Through this workshop we will consider these ideas through the medium of sound and electronic music. To begin we will consider some initial observations:
1) the birth of recorded sound radically reconfigured the cultural and fiscal space that music operates within;
2) machines have often replaced musicians;
3) when music is perceived as sounding ‘machine-like’ it is (often) criticized for its lack of ‘soul’.
This workshop will probe the relationship between human and machine in a search for lively interaction. The notion of imagined agency will be at the foreground, this idea values systems and situations that rely on interdependent and ambiguous elements. Although machines do not ‘know’ their operators, they can be both precise and unpredictable, which can lead to life-like characteristics. These considerations, informed by a broad discussion around how we perceive sound, will serve as a catalyst toward practical activity using Pure data software.

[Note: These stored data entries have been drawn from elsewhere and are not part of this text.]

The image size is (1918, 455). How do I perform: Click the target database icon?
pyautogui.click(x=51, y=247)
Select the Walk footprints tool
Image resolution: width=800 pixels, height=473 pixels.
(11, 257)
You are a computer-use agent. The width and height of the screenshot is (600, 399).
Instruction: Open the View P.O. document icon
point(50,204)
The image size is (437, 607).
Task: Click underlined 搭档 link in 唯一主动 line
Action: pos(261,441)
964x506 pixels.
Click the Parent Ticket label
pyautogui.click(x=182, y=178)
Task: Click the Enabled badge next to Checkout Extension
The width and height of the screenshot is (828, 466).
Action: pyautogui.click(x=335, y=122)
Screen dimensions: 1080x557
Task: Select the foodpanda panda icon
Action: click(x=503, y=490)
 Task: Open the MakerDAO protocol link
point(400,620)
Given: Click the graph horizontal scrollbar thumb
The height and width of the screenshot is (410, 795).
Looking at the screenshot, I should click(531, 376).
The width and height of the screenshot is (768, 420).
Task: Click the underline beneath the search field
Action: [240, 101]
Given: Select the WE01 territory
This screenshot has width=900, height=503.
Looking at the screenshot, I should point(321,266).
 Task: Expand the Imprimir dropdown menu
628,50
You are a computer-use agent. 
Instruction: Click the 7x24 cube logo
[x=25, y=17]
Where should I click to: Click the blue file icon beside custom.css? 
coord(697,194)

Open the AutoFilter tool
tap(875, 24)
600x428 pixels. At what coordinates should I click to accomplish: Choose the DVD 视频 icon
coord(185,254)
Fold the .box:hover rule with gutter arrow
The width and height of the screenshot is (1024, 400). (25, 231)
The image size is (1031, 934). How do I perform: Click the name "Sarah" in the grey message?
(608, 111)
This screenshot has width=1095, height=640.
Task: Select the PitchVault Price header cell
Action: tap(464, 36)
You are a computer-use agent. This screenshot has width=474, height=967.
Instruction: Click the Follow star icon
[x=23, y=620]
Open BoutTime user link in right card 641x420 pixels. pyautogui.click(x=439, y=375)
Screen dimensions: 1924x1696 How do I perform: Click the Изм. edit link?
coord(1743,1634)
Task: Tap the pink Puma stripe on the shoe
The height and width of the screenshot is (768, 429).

Participants are encouraged to bring their own laptop
John is a post-digital/electronic musician and senior lecturer/head of music technology currently based in Brisbane/Australia at Queensland Conservatorium Griffith University (QCGU). Prior to this he was a visiting assistant professor in the music department at Brown University (USA), and previously, a lecturer in music/creative music technologies at Kingston University (UK). John’s Ph.D. ‘New Relations for the Live Musician?’ was completed in 2009 under the supervision of Bennett Hogg and Sally Jane Norman at Newcastle University (UK). His thesis charts an idiosyncratic zone within the continuum of what it is to be a live musician at the dawn of the 21st century. John’s work is published via Contemporary Music Review, Ashgate, Cambridge University Press, Creative Sources Recordings, and Clinical Archives. As well as academic conferences and festivals such as NIME, ICMC, NYCEMF, BEAM, and SEAMUS, he has also presented live performance-based works at Borealis Festival for Contemporary Music in Bergen, Open Studio at STEIM in Amsterdam, and Club Transmediale in Berlin.
The exhibition ‘All watched over by machines of loving grace’ was launched as part of this year’s NEoN Digital Arts Festival and continues until 24 February 2017.